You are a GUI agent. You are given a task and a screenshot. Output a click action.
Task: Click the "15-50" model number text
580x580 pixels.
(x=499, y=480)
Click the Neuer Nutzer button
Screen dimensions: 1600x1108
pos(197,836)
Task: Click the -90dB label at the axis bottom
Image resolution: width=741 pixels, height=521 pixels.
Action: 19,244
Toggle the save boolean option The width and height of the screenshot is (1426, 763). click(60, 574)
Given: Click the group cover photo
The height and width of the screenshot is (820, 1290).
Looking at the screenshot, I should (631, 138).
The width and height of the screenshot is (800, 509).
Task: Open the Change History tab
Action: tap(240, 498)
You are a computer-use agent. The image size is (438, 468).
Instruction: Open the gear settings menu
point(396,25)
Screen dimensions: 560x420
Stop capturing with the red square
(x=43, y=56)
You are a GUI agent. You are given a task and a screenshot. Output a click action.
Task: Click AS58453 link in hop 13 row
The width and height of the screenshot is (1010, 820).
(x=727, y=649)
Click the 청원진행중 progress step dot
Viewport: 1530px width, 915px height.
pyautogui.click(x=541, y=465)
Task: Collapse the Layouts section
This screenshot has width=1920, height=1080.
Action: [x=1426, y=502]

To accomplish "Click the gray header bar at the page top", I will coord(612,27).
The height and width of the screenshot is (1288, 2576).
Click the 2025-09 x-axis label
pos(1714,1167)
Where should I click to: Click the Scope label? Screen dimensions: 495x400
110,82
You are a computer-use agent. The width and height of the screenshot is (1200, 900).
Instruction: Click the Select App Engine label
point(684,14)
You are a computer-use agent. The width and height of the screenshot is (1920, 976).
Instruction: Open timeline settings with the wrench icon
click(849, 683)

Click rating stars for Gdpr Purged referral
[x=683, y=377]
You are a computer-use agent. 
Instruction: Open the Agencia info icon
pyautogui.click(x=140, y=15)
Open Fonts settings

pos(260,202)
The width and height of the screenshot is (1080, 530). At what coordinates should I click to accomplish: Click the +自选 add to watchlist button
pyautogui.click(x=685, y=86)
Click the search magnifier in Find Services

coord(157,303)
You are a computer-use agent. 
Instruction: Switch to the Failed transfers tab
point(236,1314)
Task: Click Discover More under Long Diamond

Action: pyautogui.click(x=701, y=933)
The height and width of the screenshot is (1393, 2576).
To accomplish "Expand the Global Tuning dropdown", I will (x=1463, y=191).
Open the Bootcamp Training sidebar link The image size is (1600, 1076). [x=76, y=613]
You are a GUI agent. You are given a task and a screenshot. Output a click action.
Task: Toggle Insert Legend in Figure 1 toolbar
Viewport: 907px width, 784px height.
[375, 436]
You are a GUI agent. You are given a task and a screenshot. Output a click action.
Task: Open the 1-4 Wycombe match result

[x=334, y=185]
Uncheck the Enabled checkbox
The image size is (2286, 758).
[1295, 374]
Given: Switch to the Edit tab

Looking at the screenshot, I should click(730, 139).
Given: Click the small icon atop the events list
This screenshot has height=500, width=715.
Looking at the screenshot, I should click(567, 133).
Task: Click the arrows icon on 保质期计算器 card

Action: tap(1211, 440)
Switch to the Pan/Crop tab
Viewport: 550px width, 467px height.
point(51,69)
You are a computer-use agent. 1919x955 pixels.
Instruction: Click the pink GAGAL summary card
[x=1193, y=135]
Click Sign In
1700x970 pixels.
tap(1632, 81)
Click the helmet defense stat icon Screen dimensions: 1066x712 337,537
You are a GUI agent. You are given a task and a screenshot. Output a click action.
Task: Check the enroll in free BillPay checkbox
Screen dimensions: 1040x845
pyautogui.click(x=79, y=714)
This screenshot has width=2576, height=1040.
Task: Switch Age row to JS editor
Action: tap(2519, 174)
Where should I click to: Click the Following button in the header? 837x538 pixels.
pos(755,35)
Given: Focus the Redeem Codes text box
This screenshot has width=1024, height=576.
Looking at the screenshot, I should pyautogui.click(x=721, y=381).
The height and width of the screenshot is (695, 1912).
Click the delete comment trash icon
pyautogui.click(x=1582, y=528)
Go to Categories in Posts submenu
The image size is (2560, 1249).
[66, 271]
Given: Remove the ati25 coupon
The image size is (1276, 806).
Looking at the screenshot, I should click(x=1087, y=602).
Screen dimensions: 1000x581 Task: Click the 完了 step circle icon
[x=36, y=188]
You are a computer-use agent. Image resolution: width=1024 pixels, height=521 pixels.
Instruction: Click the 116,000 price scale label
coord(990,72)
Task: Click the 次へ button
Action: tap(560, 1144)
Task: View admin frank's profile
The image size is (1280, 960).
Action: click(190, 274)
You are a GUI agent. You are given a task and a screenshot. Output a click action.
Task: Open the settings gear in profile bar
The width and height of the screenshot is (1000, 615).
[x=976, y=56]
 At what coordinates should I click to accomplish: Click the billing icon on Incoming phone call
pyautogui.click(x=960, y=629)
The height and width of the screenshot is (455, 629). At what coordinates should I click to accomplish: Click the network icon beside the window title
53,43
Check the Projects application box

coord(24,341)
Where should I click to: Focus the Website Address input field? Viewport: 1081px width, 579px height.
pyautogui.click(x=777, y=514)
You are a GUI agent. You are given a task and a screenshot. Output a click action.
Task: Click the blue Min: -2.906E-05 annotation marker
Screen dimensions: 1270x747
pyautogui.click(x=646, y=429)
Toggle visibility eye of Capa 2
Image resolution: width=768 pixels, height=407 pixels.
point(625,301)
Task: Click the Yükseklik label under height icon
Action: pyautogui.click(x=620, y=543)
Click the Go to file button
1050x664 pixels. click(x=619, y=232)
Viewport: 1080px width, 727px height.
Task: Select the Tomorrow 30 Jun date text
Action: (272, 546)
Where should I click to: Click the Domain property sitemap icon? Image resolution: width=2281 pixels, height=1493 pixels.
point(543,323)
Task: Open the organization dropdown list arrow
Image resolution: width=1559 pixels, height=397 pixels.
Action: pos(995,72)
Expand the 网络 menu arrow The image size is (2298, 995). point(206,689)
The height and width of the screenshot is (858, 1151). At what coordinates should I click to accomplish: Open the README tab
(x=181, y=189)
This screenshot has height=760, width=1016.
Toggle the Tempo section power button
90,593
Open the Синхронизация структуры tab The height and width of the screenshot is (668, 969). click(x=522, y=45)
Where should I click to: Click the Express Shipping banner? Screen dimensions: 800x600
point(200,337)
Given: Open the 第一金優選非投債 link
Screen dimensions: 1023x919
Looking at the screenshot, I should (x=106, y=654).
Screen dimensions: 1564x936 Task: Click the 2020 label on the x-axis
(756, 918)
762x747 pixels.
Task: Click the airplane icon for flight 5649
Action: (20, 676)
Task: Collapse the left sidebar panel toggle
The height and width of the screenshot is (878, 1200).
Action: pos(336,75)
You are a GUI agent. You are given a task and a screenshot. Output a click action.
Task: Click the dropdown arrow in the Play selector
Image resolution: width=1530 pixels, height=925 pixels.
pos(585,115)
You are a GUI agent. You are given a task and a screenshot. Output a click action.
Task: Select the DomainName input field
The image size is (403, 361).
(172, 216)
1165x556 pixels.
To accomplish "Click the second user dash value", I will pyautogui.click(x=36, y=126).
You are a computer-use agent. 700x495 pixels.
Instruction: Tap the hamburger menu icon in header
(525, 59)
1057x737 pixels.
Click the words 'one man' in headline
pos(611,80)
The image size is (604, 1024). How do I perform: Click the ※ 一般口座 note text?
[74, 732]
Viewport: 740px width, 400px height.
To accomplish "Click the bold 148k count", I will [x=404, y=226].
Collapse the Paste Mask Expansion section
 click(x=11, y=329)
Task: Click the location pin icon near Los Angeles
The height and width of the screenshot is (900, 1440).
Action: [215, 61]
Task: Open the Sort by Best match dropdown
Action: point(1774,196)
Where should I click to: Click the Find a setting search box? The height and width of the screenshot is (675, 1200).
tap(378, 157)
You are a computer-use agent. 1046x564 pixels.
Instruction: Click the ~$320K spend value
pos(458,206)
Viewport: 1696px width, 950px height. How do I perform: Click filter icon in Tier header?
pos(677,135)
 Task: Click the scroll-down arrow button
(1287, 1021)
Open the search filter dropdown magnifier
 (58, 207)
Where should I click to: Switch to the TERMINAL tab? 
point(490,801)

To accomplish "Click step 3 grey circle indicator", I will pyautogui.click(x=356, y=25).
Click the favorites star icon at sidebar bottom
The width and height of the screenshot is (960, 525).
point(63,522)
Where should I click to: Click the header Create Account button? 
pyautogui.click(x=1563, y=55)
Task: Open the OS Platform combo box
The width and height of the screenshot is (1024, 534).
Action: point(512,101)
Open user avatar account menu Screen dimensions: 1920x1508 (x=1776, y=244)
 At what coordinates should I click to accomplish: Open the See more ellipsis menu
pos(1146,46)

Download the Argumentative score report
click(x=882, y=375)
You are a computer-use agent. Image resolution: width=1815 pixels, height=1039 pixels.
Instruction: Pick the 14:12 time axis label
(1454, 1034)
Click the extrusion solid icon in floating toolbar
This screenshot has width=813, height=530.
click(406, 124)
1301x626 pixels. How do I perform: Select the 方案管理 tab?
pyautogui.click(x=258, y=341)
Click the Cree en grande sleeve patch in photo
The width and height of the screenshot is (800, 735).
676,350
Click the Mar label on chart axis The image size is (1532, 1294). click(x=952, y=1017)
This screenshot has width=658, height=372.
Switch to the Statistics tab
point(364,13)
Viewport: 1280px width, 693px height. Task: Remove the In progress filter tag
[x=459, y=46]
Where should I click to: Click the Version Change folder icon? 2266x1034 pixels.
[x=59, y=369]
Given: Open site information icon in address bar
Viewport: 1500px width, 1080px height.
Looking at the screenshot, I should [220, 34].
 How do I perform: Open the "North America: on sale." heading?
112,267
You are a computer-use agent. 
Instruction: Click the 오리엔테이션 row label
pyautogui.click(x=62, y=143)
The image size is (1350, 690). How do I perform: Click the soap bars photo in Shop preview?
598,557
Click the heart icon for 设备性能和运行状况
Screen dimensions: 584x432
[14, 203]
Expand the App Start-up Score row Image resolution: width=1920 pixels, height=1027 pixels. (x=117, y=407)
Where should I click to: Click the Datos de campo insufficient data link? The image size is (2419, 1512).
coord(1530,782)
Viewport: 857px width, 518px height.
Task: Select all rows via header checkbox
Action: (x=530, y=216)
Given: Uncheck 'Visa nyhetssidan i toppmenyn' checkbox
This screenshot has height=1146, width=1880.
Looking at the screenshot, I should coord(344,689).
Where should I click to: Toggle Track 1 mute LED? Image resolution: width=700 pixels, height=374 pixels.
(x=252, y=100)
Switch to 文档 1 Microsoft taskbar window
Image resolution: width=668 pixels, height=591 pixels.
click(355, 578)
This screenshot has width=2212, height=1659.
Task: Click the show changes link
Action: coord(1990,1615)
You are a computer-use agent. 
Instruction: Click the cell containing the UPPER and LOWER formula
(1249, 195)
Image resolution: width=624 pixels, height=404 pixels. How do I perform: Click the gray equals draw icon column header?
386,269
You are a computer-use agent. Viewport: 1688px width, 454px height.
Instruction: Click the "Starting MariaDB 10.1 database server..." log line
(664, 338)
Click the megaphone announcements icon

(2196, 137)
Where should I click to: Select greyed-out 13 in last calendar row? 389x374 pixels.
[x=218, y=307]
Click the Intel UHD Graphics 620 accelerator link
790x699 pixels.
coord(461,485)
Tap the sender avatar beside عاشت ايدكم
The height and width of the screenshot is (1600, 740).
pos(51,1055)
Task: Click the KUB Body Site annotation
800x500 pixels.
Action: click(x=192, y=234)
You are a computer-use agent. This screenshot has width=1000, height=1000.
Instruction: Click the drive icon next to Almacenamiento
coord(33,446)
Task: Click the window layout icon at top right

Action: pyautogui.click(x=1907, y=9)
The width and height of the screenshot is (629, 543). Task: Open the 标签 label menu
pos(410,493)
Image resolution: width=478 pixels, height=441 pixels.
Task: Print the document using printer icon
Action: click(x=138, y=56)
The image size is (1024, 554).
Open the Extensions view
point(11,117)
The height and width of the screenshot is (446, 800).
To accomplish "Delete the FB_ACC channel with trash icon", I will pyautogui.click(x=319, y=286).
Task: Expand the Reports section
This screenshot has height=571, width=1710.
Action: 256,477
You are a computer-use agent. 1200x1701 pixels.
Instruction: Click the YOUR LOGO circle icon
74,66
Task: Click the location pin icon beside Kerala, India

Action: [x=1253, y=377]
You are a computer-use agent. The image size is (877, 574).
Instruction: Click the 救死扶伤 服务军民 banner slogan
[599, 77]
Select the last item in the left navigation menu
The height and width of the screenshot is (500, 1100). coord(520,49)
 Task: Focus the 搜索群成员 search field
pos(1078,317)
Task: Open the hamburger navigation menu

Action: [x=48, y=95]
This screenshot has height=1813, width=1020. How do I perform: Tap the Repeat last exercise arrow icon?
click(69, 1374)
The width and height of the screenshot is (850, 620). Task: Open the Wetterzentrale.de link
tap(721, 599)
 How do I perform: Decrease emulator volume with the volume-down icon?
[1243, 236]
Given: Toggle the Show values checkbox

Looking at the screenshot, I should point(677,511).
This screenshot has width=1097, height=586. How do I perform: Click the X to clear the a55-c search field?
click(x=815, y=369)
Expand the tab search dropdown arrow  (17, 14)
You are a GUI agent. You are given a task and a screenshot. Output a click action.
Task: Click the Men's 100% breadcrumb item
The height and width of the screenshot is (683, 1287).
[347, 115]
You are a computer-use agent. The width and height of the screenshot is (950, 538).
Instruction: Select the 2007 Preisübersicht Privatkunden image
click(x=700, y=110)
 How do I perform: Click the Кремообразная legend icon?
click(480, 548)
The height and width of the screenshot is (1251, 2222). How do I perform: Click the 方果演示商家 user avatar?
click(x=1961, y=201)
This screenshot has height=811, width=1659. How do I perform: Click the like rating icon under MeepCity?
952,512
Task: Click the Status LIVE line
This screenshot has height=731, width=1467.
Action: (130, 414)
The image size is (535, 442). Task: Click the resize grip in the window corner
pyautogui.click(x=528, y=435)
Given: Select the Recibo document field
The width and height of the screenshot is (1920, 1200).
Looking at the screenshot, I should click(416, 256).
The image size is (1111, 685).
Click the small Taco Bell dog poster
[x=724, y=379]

● ● ● ●

▸ **Written exercise**: Reproduce word for word the records starting with the line that contains "Toggle the save" and going on through the line that contains "[x=683, y=377]".

▸ **The solution**:
Toggle the save boolean option The width and height of the screenshot is (1426, 763). click(60, 574)
Given: Click the group cover photo
The height and width of the screenshot is (820, 1290).
Looking at the screenshot, I should (631, 138).
The width and height of the screenshot is (800, 509).
Task: Open the Change History tab
Action: tap(240, 498)
You are a computer-use agent. The image size is (438, 468).
Instruction: Open the gear settings menu
point(396,25)
Screen dimensions: 560x420
Stop capturing with the red square
(x=43, y=56)
You are a GUI agent. You are given a task and a screenshot. Output a click action.
Task: Click AS58453 link in hop 13 row
The width and height of the screenshot is (1010, 820).
(x=727, y=649)
Click the 청원진행중 progress step dot
Viewport: 1530px width, 915px height.
pyautogui.click(x=541, y=465)
Task: Collapse the Layouts section
This screenshot has width=1920, height=1080.
Action: [x=1426, y=502]

To accomplish "Click the gray header bar at the page top", I will coord(612,27).
The height and width of the screenshot is (1288, 2576).
Click the 2025-09 x-axis label
pos(1714,1167)
Where should I click to: Click the Scope label? Screen dimensions: 495x400
110,82
You are a computer-use agent. The width and height of the screenshot is (1200, 900).
Instruction: Click the Select App Engine label
point(684,14)
You are a computer-use agent. The width and height of the screenshot is (1920, 976).
Instruction: Open timeline settings with the wrench icon
click(849, 683)

Click rating stars for Gdpr Purged referral
[x=683, y=377]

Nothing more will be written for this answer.